Rabu, 08 April 2015

Surat Tentang Ombak dan Kaki Bukit

Bapak, semalam aku bermimpi tentang ombak. Garisnya persis seperti rambut putih di atas kepalamu. Aku telah pandai membaca dalam laut di atas kepalamu. Tapi aku tak cukup pandai menghitung musim, bahwa sekarang telah penghujan. Bahwa badai kerap terjadi dan ombak-ombak itu kerap meninggi.

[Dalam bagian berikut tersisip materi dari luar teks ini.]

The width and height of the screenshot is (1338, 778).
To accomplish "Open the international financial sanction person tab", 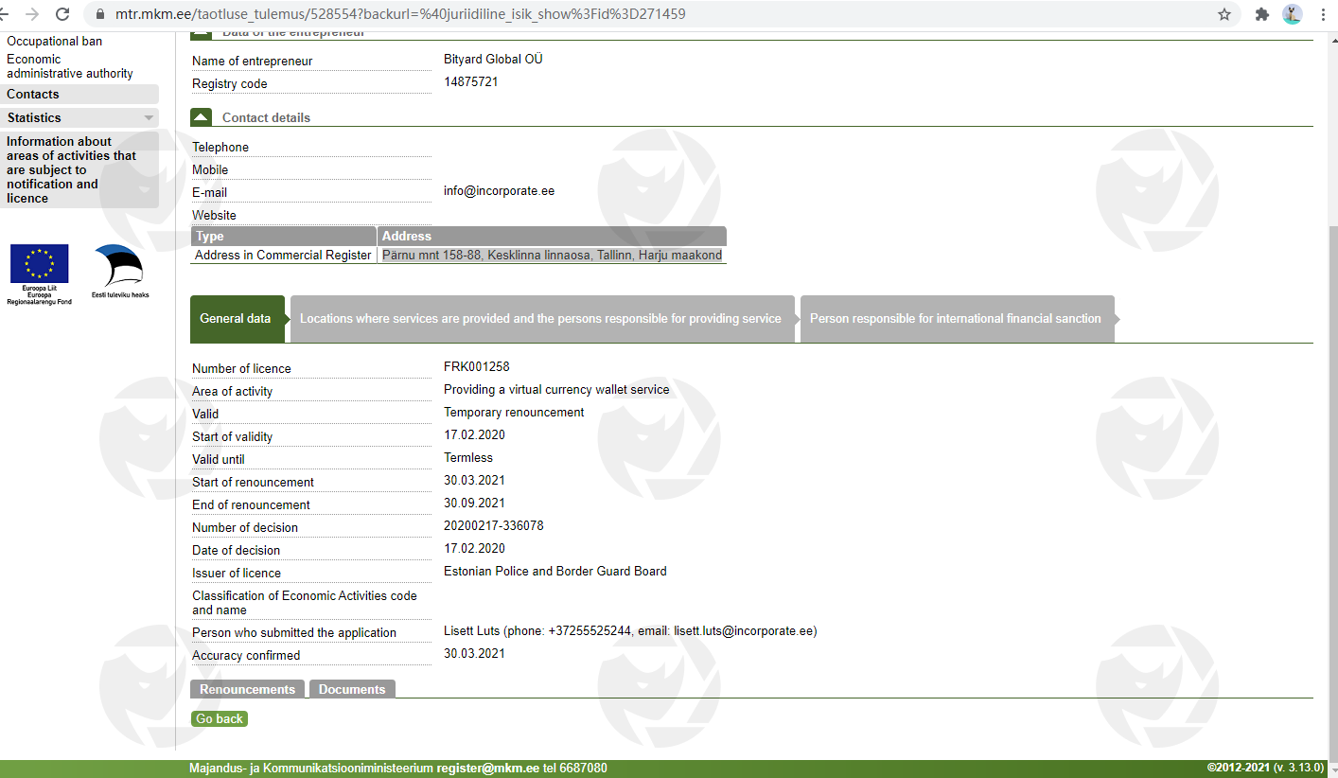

Ibu, semalam aku bermimpi tentang setapak-setapak di kaki bukit. Liuknya persis seperti kerut di sudut-sudut matamu. Aku telah cukup pandai menghitung batu di sepanjang jalan pulang. Tapi aku tak cukup pandai menerka kabut, bahwa sekarang malam telah turun. Bahwa setapak-setapak itu tak lagi terlihat.

Bapak, semalam aku bermimpi duduk bersamamu, di teras rumah, menghadap pantai. Kau bercerita padaku perihal masa lalumu, perihal kebun cengkeh yang kaupanen dan singkong rebus yang kaulahap setelahnya. Aku bilang itu dongeng. Kau bersikeras itu nyata. Aku bercerita padamu perihal masa kiniku, perihal langit malam yang merah dan bintang yang telah punah. Kau bilang itu dongeng. Aku bersikeras itu nyata.

Ibu, semalam aku bermimpi berbaring bersamamu, di atap rumah, menghadap bulan purnama. Kau bercerita padaku perihal masa lalumu, perihal rambut yang kau pelihara panjang-panjang dan nenek yang rutin menyisirnya. Aku bilang itu dongeng. Kau bersikeras itu nyata. Aku bercerita padamu perihal masa kiniku, perihal isi kepala manusia-manusia yang rutin meledak dan kabut racun yang menyesakinya. Kau bilang itu dongeng. Aku bersikeras itu nyata.

Bapak, aku bermimpi kau berpesan kepadaku. Katamu, jika langit memang sudah kosong, aku bahkan tak perlu merisaukan petir.

Ibu, aku bermimpi kau berpesan kepadaku. Katamu, jika udara memang sudah tak menghidupi, aku bahkan tak perlu mengkhawatirkan tanah dan apa-apa yang terjadi di atasnya.